To determine whether Bmp7 functions in development of the lacrimal gland, we examined a second line of mice that carry a conventional targeted allele (designated Bmp7^m1Rob) of the Bmp7 gene(Dudley et al., 1995). These animals were crossed with the P6 5.0-lacZ reporter to the F2 generation to produce Bmp7^m1Rob/m1Rob, P6 5.0-lacZ, and Bmp7^m1Rob/+, P6 5.0-lacZembryos. These could be stained with X-gal for easy visualization of gland structure (Makarenkova et al.,2000). Despite the microophthalmia that is characteristic of some Bmp7-null mice (Dudley et al.,1995; Wawersik et al.,1999) formation of the first lacrimal bud occurred with normal timing (E13.0-13.5) and in the normal location on the temporal side of the eye(compare Fig. 2A with 2B). By E19.5, the wild-type gland consists of two lobes: a small intraocular lobe derived from a single branch of the proximal duct (Fig. 2C, io and blue arrowhead); and an extensively branched exorbital lobe (Makarenkova et al.,2000) (Fig. 2C,xo). By contrast, the lacrimal gland in Bmp7-null animals showed varying degrees of deficiency. In some cases, both intraorbital(Fig. 2D, blue arrowhead) and exorbital lobes (Fig. 2D, xo)were near normal in size while in others, the gland was severely vestigial(Fig. 2E and F). The distribution of buds and branches in the lacrimal glands of Bmp7-null mice was also abnormal; they were often observed in the primary duct region(Fig. 2F-H, red arrowheads). With dissection of glands from Bmp7^m1Rob/m1Rob, P6 5.0-lacZ, embryos, it was clear that absence of Bmp7 did not prevent formation of the mesenchymal sac (Fig. 2H, arrows). The degree to which development of the lacrimal gland was affected did not correlate with the variable degree of microophthalmia observed in Bmp7-null mice (Fig. 2D-G, mi), indicating that the two structures develop independently. Quantification of the gland length and the number of branches or acini in the lacrimal gland indicated that in the Bmp7-null mouse,while there was not a significant reduction in the overall length of the gland(P=0.7, n=6), the number of branches and acini was significantly reduced (P<0.01, n=4)(Fig. 3A,B). These results demonstrate that Bmp7 is required to establish the appropriate number and position of lacrimal gland branches.

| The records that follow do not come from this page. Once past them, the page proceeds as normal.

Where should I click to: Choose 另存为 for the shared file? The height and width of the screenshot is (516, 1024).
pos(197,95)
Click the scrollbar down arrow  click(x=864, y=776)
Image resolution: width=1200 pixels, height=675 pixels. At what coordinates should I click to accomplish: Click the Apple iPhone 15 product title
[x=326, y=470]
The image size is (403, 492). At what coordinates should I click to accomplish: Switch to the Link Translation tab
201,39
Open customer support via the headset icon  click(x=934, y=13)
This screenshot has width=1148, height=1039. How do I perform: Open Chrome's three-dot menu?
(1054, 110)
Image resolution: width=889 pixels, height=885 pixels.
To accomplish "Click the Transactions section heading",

As a further test of Bmp function in lacrimal gland development, we took advantage of the Bmp antagonists noggin and follistatin. Both Noggin and follistatin bind Bmp2, Bmp4 and Bmp7. However, Noggin binds Bmp2/4 more strongly than it binds Bmp7, while follistatin binds Bmp7 more strongly than Bmp2/4 (Yamashita et al.,1995; Zimmerman et al.,1996; Balemans and Van Hul,2002). To determine whether these antagonists could modulate development of the gland, we treated a series of whole-gland explant cultures with recombinant human noggin or follistatin. Explants were established from either E16.5 or E17.5 mice, and cultured with and without the Bmp-binding proteins for a period of 48 hours. We observed that application of either noggin or follistatin resulted in suppression of branching, as indicated by the reduced number of acini in the treated samples [compare Fig. 4A with B and C (noggin)and D with E (follistatin)]. The difference in the number of acini was quantified and shown to be statistically significant for both noggin(Fig. 4F) and follistatin(Fig. 4G) treatment.

A reduction in bud number in lacrimal gland explants treated with Bmp inhibitors is consistent with suppression of bud formation observed in the lacrimal gland of Bmp7-null mice. However, the morphology of acini in noggin/follistatin treated glands was very different from that observed in the Bmp7 null. Specifically, in the Bmp7 null, while there were fewer acini, those that existed were of normal size and shape. By contrast,the acini in noggin and follistatin-treated glands were much larger. We reasoned that this might be a consequence of the activity of additional Bmp family member ligands that could be inhibited by noggin and follistatin in explants but were unaffected in the Bmp7 null.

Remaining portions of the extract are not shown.